Letters of a similar complimentary kind were sent to the loyal colonists
who had stood by the governor in the late troubles of the country.
Freighted with these testimonials, and with the ill-starred ordinances,
Blasco Nunez embarked at San Lucar, on the 3d of November, 1543. He
was attended by the four judges of the Audience, and by a numerous
retinue, that he might appear in the state befitting his distinguished
rank.17

About the middle of the following January, 1544, the viceroy, after a
favorable passage, landed at Nombre de Dios. He found there a vessel
laden with silver from the Peruvian mines, ready to sail for Spain. His
first act was to lay an embargo on it for the government, as containing
the proceeds of slave labor. After this extraordinary measure, taken in
opposition to the advice of the Audience, he crossed the Isthmus to
Panama. Here he gave sure token of his future policy, by causing more
than three hundred Indians, who had been brought by their owners from
Peru, to be liberated and sent back to their own country. This
highhanded measure created the greatest sensation in the city, and was
strongly resisted by the judges of the Audience. They besought him not
to begin thus precipitately to execute his commission, but to wait till his
arrival in the colony, when he should have taken time to acquaint himself
somewhat with the country, and with the temper of the people. But
Blasco Nunez coldly replied, that "he had come, not to tamper with the
laws, nor to discuss their merits, but to execute them,--and execute them
he would, to the letter, whatever might be the consequence."18 This
answer, and the peremptory tone in which it was delivered, promptly
adjourned the debate; for the judges saw that debate was useless with one
who seemed to consider all remonstrance as an attempt to turn him from
his duty, and whose ideas of duty precluded all discretionary exercise of
authority, even where the public good demanded it.

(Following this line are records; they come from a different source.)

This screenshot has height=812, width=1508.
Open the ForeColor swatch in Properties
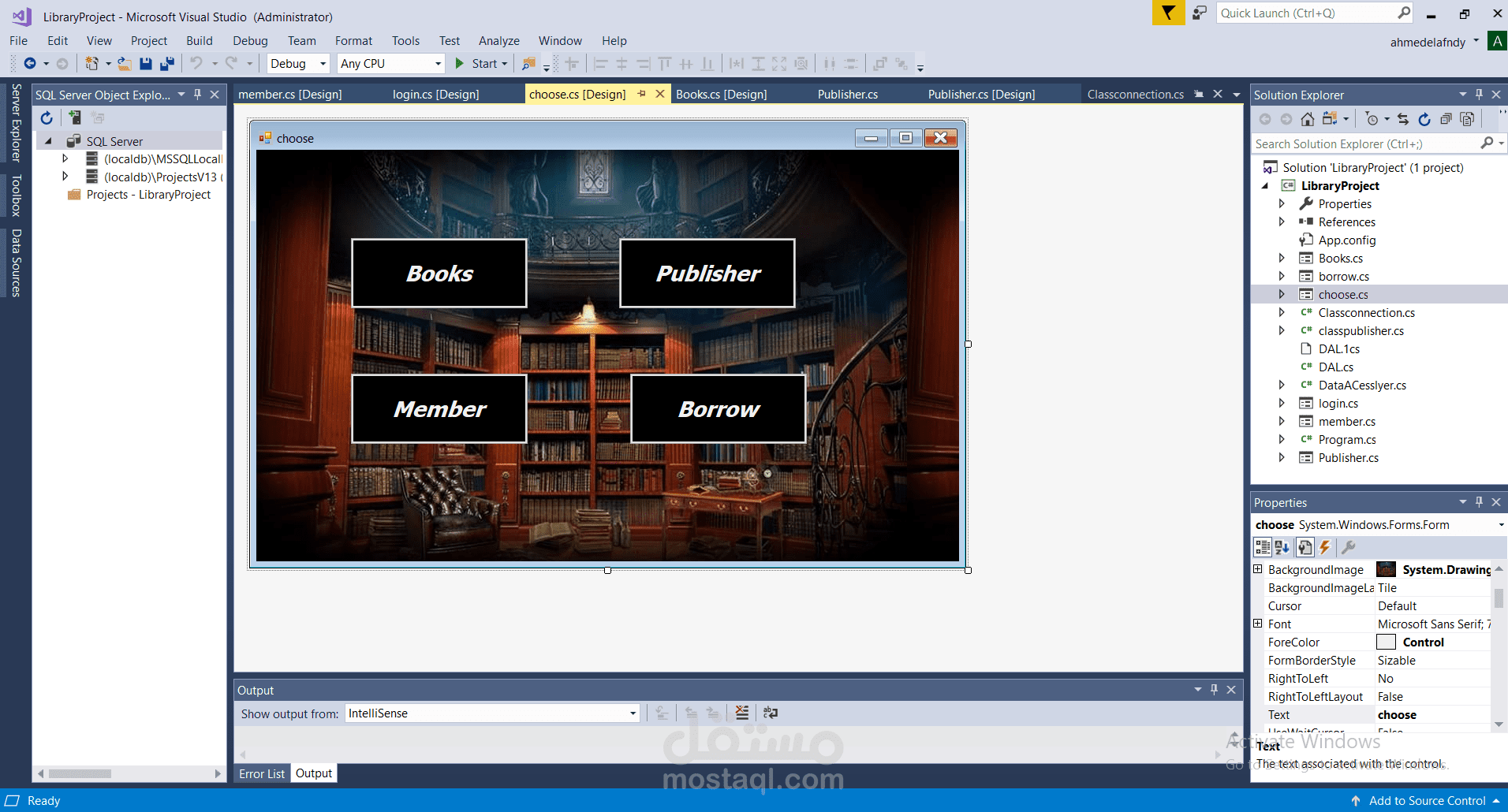[1386, 642]
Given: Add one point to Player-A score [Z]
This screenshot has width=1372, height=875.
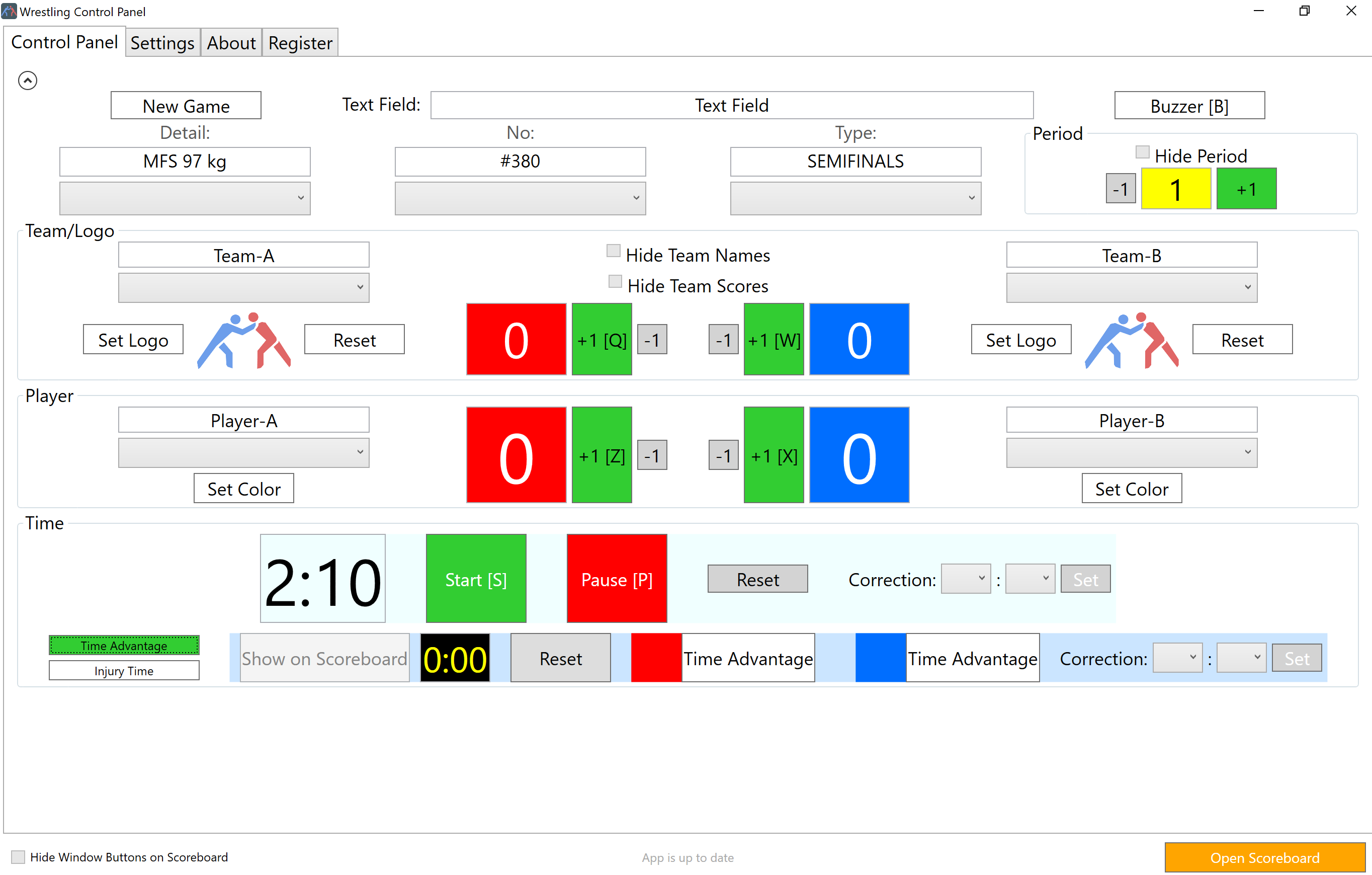Looking at the screenshot, I should tap(602, 455).
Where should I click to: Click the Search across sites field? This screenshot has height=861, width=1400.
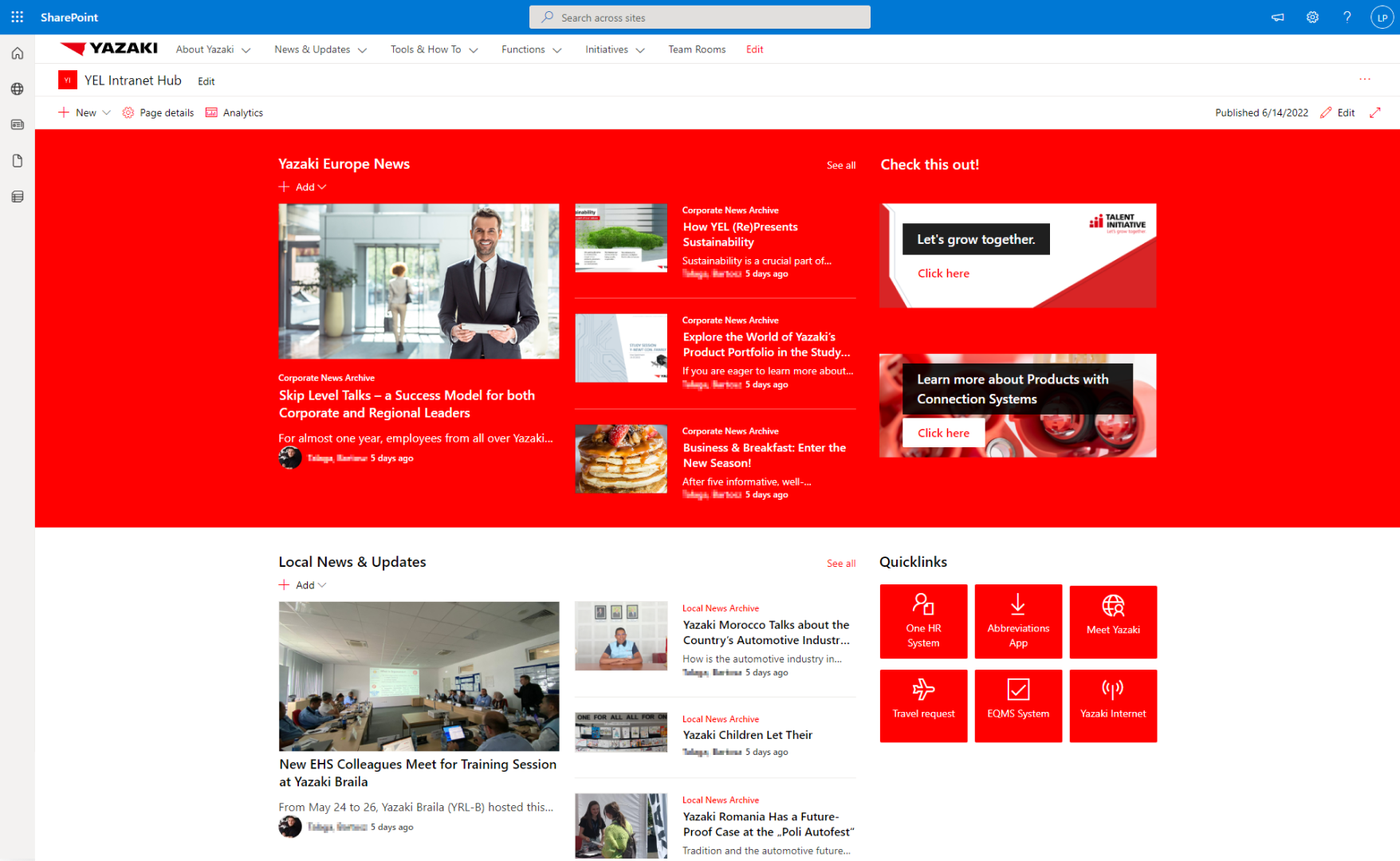pyautogui.click(x=699, y=17)
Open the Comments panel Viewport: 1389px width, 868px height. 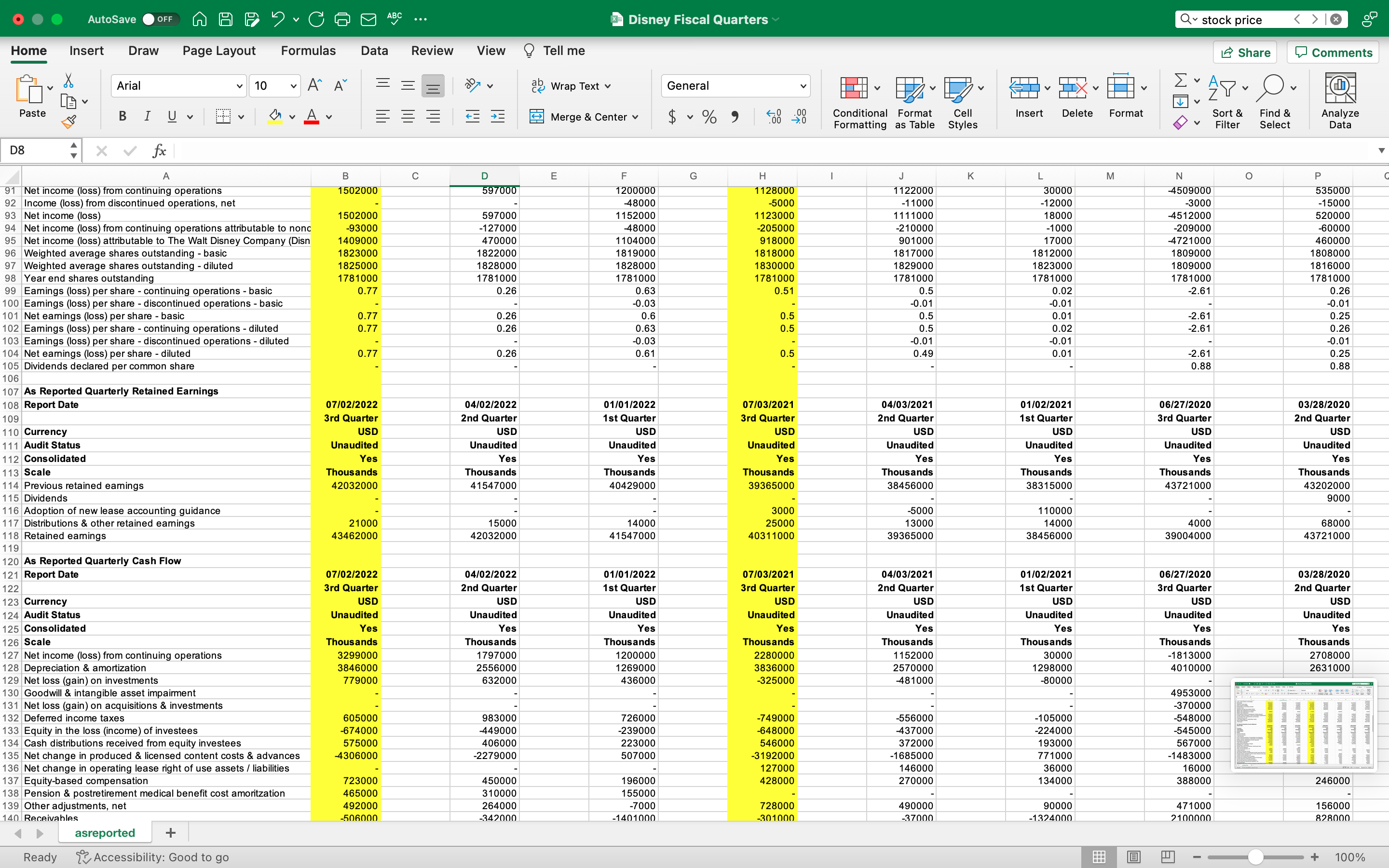coord(1333,52)
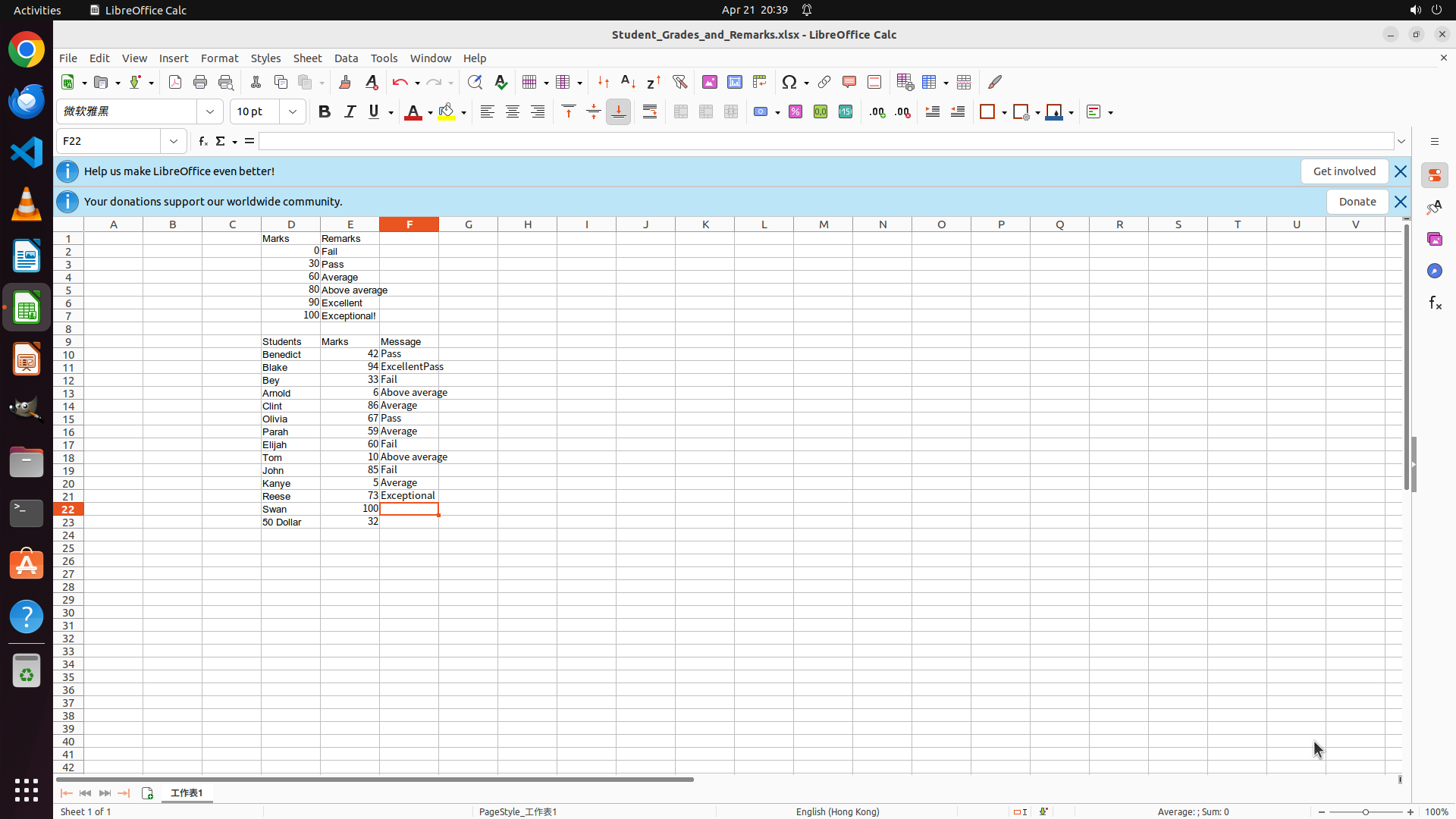Open the Format menu
Screen dimensions: 1456x819
coord(219,58)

Leaving the Audience, as one of its body was ill, at Panama, the viceroy
proceeded on his way, and, coasting down the shores of the Pacific, on
the fourth of March he disembarked at Tumbez. He was well received
by the loyal inhabitants; his authority was publicly proclaimed, and the
people were overawed by the display of a magnificence and state such as
had not till then been seen in Peru. He took an early occasion to intimate
his future line of policy by liberating a number of Indian slaves on the
application of their caciques. He then proceeded by land towards the
south, and showed his determination to conform in his own person to the
strict letter of the ordinances, by causing his baggage to be carried by
mules, where it was practicable; and where absolutely necessary to make
use of Indians, he paid them fairly for their services.19

The whole country was thrown into consternation by reports of the
proceedings of the viceroy, and of his conversations, most unguarded,
which were eagerly circulated, and, no doubt, often exaggerated.
Meetings were again called in the cities. Discussions were held on the
expediency of resisting his further progress, and a deputation of citizens
from Cuzco, who were then in Lima, strongly urged the people to close
the gates of that capital against him. But Vaca de Castro had also left
Cuzco for the latter city, on the earliest intimation of the viceroy's
approach, and, with some difficulty, he prevailed on the inhabitants not
to swerve from their loyalty, but to receive their new ruler with suitable
honors, and trust to his calmer judgment for postponing the execution of
the law till the case could be laid before the throne.